After the integration of blacks and then gays into American society, transsexuals are still shunned. The Southern Comfort Conference is America's pre-eminent transgendered gathering. Eads's final dream is to make it one last time, for he is dying of ovarian cancer and over a dozen clinics have refused to treat him, because of who he is. In a strange twist of fate, despite smoking like a chimney, it is the last part of him which is female that will kill him.
Director Kate Davis follows Eads through his last year and also shows us his friends and family. From the parents, who could accept him as a lesbian but had misgivings about the operation, to his children from a previous marriage and grandchild, he is still loved. Emotional support also comes from his friends, including fellow transgendered couple Maxwell and Corrine, and his partner, Lola.

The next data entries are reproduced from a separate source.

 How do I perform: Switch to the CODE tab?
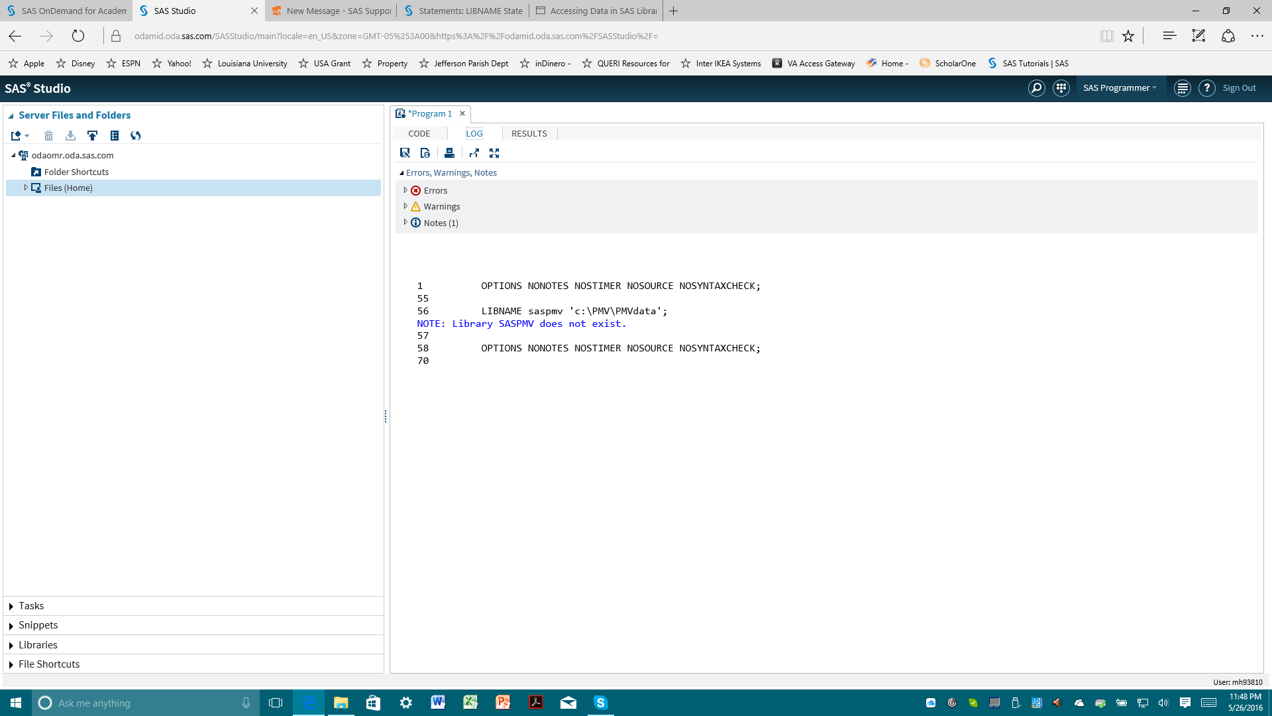tap(419, 133)
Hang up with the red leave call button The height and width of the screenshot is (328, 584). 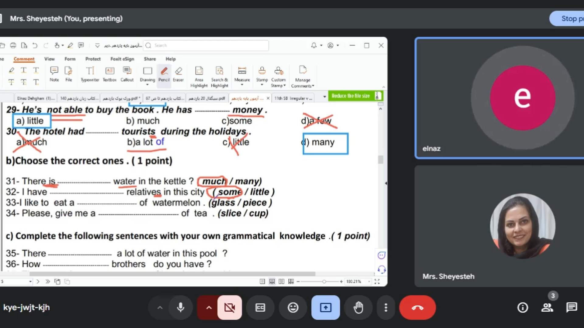pos(417,308)
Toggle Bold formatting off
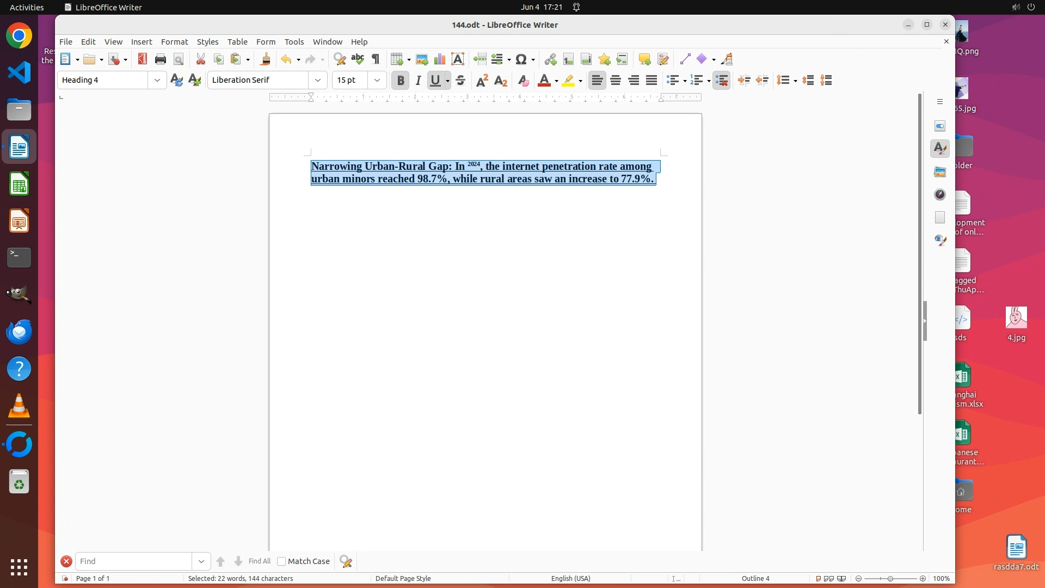The image size is (1045, 588). click(x=401, y=80)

Davis's skill comes, not just from choosing wonderful subjects, but by becoming accepted into this strange extended family. She manages to capture some of their innermost feelings, and shows that transsexuals have the same range of emotions and personalities as normal people.
Near the end of Southern Comfort, one of the subjects remarks, whilst being fitted into an outfit, that "I can't breathe, but I look beautiful".
Hopefully, this film will help to give transsexuals the space and acceptance they need.